Brady though will have a good shot at it in Week 13 when his Patriots play those same Colts.

DEFENDING DONOVAN

Donovan McNabb may no longer be the starter in Minnesota, but Leslie Frazier will not have his veteran quarterback’s work ethic challenged the way it was on the weekend by NFL Network’s Michael Lombardi.

“Ridiculous,” Frazier said according to the Minnesota Pioneer Press. “Flat-out ridiculous. I don’t know where that would come from. I mean, this guy worked his tail off when he was the starting quarterback, staying after practice, throwing balls with receivers. When I heard about that: ‘Wow, where would that come from?’”

Lombardi said people in the organization told him McNabb was the last one in the building, the first one out. He was late for practice, late for meetings.

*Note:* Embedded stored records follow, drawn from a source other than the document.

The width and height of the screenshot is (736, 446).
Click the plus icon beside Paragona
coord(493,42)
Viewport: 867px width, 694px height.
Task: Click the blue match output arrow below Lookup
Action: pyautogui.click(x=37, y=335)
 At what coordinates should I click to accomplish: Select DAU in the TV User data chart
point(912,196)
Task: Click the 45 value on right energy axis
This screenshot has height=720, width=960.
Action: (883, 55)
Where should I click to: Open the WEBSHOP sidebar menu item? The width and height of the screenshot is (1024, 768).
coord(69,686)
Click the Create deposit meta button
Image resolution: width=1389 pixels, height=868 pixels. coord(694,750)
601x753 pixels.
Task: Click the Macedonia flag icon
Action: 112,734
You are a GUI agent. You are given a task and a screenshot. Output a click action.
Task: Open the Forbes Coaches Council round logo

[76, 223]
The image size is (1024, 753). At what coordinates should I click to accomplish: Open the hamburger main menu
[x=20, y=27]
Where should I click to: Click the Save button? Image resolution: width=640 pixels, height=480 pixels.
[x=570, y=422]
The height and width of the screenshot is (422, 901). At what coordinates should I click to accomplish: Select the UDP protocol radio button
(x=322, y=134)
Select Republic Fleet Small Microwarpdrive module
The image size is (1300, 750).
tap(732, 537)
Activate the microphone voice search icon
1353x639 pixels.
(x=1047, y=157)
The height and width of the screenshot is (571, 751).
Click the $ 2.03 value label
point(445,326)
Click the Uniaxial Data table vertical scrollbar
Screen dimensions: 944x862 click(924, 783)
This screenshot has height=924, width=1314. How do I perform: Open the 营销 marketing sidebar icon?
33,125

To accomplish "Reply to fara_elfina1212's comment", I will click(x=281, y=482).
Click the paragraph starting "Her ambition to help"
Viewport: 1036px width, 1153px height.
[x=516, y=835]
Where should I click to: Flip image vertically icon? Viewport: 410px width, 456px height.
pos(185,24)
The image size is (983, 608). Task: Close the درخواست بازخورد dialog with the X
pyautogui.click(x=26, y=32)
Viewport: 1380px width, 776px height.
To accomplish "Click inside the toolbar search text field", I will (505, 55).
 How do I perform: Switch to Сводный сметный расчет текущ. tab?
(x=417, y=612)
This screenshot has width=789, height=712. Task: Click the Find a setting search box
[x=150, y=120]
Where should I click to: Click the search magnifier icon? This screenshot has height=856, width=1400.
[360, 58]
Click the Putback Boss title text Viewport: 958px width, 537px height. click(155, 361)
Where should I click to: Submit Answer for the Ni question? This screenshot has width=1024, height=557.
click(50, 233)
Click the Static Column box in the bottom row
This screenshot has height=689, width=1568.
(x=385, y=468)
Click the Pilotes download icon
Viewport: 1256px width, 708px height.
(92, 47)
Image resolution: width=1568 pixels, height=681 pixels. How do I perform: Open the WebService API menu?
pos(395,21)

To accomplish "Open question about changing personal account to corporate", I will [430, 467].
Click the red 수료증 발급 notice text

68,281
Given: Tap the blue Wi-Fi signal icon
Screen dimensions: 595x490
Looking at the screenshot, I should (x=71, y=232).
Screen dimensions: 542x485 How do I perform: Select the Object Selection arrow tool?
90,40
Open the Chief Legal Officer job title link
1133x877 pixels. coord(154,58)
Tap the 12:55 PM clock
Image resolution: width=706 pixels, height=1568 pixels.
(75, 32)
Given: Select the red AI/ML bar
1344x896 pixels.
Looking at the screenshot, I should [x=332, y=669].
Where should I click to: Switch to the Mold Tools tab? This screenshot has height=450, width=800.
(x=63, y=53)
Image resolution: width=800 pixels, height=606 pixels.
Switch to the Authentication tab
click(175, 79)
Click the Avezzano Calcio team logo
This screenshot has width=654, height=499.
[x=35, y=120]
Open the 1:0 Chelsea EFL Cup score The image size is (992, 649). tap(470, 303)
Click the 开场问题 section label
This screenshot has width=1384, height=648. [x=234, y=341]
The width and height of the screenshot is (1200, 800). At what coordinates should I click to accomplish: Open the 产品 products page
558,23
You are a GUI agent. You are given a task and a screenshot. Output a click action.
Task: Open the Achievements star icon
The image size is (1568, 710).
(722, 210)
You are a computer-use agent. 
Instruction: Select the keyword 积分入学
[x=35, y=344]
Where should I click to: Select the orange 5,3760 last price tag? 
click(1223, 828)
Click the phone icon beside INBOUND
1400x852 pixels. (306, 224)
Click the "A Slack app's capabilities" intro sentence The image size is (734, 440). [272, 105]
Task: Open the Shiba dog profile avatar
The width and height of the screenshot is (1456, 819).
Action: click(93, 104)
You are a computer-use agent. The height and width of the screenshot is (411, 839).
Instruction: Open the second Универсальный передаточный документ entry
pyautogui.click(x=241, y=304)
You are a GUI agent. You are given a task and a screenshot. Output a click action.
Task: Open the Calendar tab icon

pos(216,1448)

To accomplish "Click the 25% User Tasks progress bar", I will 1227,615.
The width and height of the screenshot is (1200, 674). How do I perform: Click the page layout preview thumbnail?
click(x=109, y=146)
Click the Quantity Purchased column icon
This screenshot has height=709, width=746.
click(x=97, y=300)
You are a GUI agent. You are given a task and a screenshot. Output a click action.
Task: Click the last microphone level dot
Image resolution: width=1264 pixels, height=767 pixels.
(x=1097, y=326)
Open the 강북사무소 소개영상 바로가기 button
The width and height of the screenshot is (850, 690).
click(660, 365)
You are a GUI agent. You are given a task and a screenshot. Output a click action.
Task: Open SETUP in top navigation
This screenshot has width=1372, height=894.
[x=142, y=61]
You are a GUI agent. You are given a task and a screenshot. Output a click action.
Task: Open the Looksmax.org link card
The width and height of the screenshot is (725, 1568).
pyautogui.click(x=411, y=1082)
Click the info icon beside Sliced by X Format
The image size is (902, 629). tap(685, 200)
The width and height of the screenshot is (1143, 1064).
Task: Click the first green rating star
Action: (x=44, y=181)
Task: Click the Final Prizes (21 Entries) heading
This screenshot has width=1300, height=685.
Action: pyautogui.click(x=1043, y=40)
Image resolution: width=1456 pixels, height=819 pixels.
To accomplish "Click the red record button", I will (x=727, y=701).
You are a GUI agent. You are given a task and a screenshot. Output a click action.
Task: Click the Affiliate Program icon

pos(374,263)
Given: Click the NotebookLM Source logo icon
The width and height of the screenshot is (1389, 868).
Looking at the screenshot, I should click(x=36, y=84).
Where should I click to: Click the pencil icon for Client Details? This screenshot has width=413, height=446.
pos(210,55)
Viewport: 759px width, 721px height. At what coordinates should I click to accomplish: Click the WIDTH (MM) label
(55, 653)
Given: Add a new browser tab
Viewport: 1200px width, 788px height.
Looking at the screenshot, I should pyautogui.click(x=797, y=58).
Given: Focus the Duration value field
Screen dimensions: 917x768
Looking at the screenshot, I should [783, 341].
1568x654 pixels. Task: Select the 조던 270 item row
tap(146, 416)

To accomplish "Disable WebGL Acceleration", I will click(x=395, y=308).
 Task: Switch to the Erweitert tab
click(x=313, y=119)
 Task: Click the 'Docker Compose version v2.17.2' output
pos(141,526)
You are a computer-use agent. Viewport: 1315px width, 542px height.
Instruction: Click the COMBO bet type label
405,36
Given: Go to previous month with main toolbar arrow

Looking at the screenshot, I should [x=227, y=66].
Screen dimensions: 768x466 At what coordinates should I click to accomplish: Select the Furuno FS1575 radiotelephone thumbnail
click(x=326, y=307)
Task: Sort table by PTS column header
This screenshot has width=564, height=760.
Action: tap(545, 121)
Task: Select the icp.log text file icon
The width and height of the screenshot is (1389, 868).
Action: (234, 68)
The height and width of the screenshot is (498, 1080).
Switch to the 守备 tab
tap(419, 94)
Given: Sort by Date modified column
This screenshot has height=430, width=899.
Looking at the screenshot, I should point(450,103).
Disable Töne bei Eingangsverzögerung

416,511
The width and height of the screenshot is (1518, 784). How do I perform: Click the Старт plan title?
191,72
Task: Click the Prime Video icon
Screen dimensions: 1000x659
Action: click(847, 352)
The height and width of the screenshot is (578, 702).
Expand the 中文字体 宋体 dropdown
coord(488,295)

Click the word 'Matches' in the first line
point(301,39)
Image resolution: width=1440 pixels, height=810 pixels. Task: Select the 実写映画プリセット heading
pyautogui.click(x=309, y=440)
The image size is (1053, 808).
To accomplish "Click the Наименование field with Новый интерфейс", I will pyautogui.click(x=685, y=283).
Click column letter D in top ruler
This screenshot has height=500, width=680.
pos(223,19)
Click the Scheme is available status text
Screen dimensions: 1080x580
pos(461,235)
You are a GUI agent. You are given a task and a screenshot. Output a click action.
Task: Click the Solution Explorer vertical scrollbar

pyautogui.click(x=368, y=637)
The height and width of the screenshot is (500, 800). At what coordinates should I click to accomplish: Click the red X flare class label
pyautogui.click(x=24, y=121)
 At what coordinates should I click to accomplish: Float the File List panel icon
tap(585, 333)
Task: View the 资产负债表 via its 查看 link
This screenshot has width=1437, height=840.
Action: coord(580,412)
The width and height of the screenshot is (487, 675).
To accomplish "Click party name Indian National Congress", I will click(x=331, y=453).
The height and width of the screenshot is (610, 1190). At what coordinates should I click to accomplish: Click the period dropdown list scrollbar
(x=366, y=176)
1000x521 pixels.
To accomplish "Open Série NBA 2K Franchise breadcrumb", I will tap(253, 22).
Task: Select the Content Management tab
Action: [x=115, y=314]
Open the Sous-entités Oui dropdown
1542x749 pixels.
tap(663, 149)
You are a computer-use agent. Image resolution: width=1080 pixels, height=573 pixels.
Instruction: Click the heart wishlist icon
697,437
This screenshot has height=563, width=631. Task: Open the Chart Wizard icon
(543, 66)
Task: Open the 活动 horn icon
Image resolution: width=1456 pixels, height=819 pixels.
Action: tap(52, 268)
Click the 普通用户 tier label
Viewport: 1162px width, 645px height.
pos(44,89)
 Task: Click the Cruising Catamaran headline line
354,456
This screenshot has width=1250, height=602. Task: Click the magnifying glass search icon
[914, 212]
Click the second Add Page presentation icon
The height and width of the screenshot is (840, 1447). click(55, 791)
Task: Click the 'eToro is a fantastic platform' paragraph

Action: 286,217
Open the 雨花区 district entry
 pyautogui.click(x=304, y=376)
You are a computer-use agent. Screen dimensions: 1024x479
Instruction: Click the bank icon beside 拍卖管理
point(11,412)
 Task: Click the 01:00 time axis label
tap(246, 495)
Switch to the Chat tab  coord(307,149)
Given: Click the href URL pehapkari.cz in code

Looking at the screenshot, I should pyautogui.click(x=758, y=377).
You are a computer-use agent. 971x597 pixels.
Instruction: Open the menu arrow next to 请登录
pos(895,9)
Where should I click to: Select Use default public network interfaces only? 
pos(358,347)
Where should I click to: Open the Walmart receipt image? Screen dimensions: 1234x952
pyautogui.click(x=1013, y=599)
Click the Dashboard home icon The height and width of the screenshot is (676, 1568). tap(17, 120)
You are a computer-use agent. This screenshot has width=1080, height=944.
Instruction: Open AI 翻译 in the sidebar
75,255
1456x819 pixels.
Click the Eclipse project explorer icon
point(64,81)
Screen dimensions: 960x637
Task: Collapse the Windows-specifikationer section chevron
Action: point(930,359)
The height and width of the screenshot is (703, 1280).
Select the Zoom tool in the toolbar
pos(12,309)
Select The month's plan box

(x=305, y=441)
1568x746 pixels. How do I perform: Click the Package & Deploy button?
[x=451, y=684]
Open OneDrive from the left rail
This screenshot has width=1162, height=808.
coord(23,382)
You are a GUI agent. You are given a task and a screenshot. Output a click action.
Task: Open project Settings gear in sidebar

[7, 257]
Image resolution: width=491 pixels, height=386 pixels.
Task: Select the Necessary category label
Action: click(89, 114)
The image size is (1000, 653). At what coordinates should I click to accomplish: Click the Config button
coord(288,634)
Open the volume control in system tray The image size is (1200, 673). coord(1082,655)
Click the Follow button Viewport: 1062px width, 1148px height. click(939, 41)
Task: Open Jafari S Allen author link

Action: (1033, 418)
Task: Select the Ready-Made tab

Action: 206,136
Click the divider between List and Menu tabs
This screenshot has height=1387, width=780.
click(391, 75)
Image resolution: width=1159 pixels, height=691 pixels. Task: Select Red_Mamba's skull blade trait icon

Either Lombardi is talking to someone intent on smearing McNabb or Frazier is protecting his former starter.

TOUGH WEEK FOR INJURIES

In a tough week for injuries, the Washington Redskins, who grace the Rogers Centre this weekend along with the Buffalo Bills were the most seriously affected.

Running back Tim Hightower is done for the season with a torn ACL. Wide receiver Santana Moss is also gone 5-7 weeks with a broken hand.

The Bills, on the other hand, are coming off a bye week and only got healthier.

Other injuries of note include a torn Achilles’ tendon suffered by Tampa’s Earnest Graham that ends his season. An ankle sprain by Detroit quarterback Matt Stafford that is “no more than day-to-day” according to head coach Jim Schwartz.

There was no rush to diagnose Matt Ryan’s apparent leg injury with the Atlanta Falcons enjoying the bye week. Ryan had one of those Joe Theismann-esque moments Sunday in Atlanta when his leg bent a way the human leg is just not supposed to bend. Somehow Ryan returned and led the Falcons on a scoring drive that would provide the winning points, but that doesn’t mean there won’t be some lasting fallout from the injury.

Expect some sort of definitive word by mid-week.

Running backs Willis McGahee (Denver), Mark Ingram (New Orleans) and Beanie Wells (Arizona) all suffered minor injuries but all are considered short-term.

FOURTH AND GOAL

Here’s a stat your week would not be complete without courtesy of Bill Barnwell at Grantland. According to Barnwell the St. Louis Rams have not held a lead in a game this season since the 5:47 mark of the first quarter in a Week 2 loss to the New York Giants ... This was an ominous sounding tweet from Colts owner Jim Irsay who suggested “solutions in progress but complex in nature/better days will rise again” following the Saints pasting. That could mean anything from player changes to a coaching change to changes at the management level ... Even with an 0-6 record and a loss to equally woeful Denver at home this past weekend, Tony Sparano’s job seems safe for another week. According to the team website, team owner Stephen Ross is in Seattle on unrelated business while Sparano and his staff are preparing the Dolphins for a Week 8 tilt.